In June of 2023, the U.S. Supreme Court decided the companion cases Students for Fair Admissions, Inc. v. President and Fellows of Harvard College (“SFAA v. Harvard”) and Students for Fair Admissions, Inc. v. University of North Carolina (“SFAA v. UNC”), ruling, in a majority opinion by Chief Justice Roberts, that Harvard’s and UNC’s race-conscious admissions programs violated the Fourteenth Amendment’s Equal Protection Clause and Title VI of the Civil Rights Act of 1964. Prior to the Harvard and UNC decisions, the Court permitted higher education institutions to consider race as a factor in admissions decisions under limited circumstances. In previous cases, the Court had upheld race-conscious admissions programs that were a part of a holistic review process in which race was one factor of many to be considered, recognizing that colleges and universities (1) had a compelling interest in the educational benefits of a racially diverse student body (2) provided that their admissions programs did not rely on specific quotas or racial balancing goals, but instead were based on the individual characteristics of applicants.

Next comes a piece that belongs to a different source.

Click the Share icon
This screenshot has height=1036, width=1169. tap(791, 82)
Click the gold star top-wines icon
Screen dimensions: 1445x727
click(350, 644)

In the Harvard and UNC cases, the lower courts upheld the schools’ admissions programs, finding that the institutions had a compelling educational interest in maintaining a diverse student body for the following reasons: promoting understanding among racial groups, eroding racial stereotypes, and equipping students for a diverse workplace. The Supreme Court overturned the decisions by the trial courts. While acknowledging that these goals were “commendable,” the Court found that they were incapable of precise measurement and therefore “not sufficiently coherent” to pass constitutional muster. In making this determination, the majority opinion identified four characteristics that a race-conscious admissions program must satisfy for constitutional review purposes:
- First, there must be a “meaningful connection” between the means employed by race-conscious admissions programs and the goals they pursue. Harvard’s and UNC’s admissions programs came up short because the racial categories they employed were “imprecise” and “plainly overbroad.”
- Second, a candidate’s race alone may not be used as a “plus” factor in the “zero sum” environment of admissions decisions, because a “benefit provided to some applicants but not to others necessarily advantages the former group at the expense of the latter.”

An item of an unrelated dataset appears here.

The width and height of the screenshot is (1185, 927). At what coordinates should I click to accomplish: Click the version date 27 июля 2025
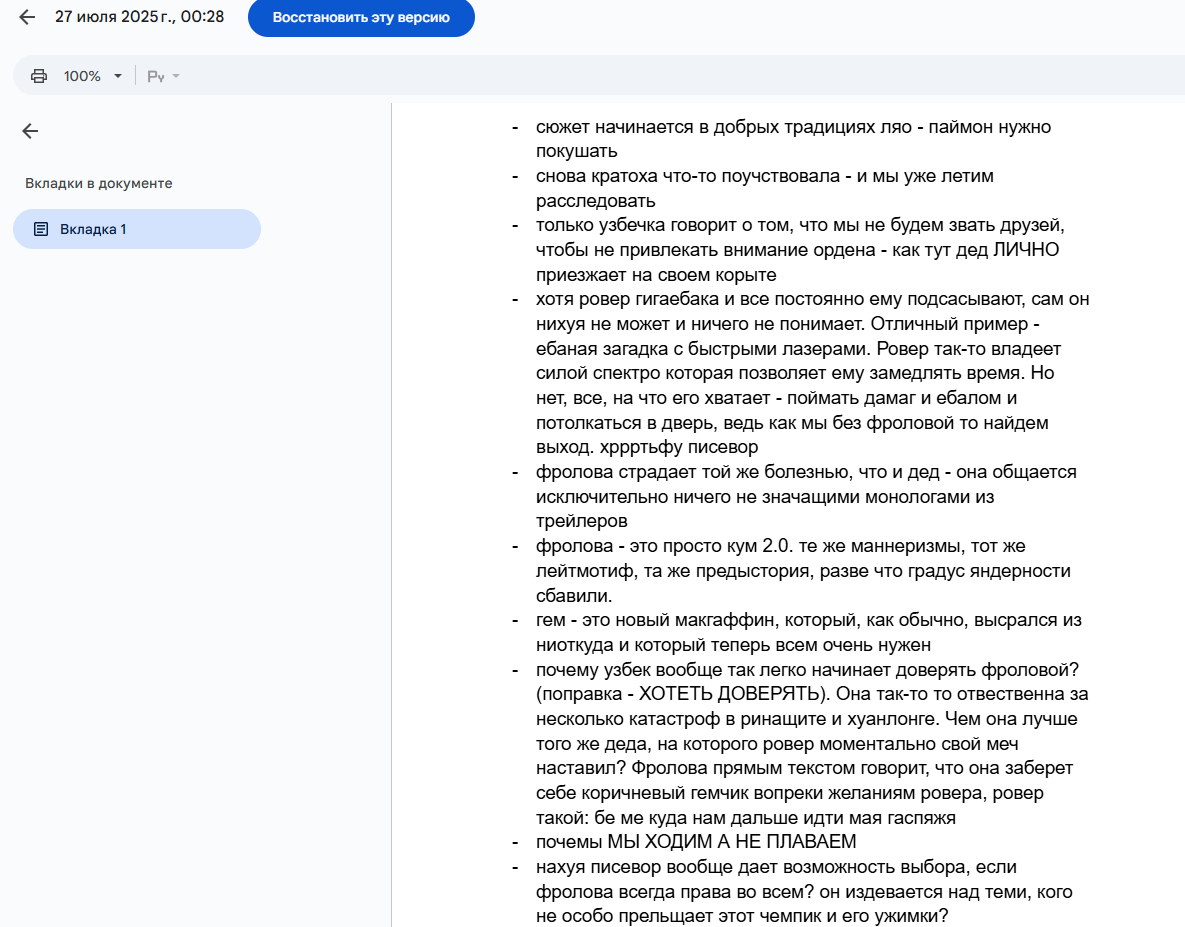(139, 17)
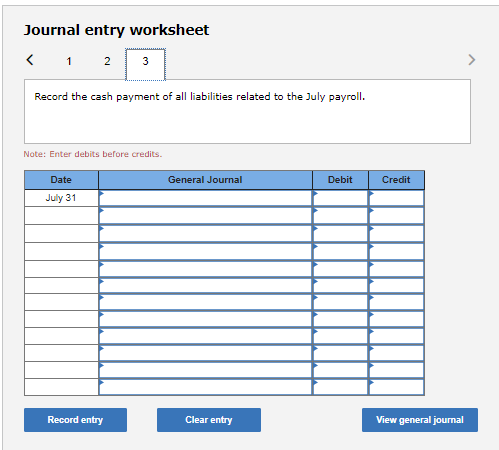Click the first row Credit field
Screen dimensions: 499x450
[x=396, y=198]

- Third, race-conscious admissions programs cannot use race in a manner that reinforces racial stereotypes. The Harvard and UNC programs were found to be premised on the “pernicious stereotype that a black student can usually bring something that a white person cannot offer,” and were thus invalid on that ground.
- Fourth, a permissible race-conscious admissions program must have a “logical end point,” which the Harvard and UNC programs lacked.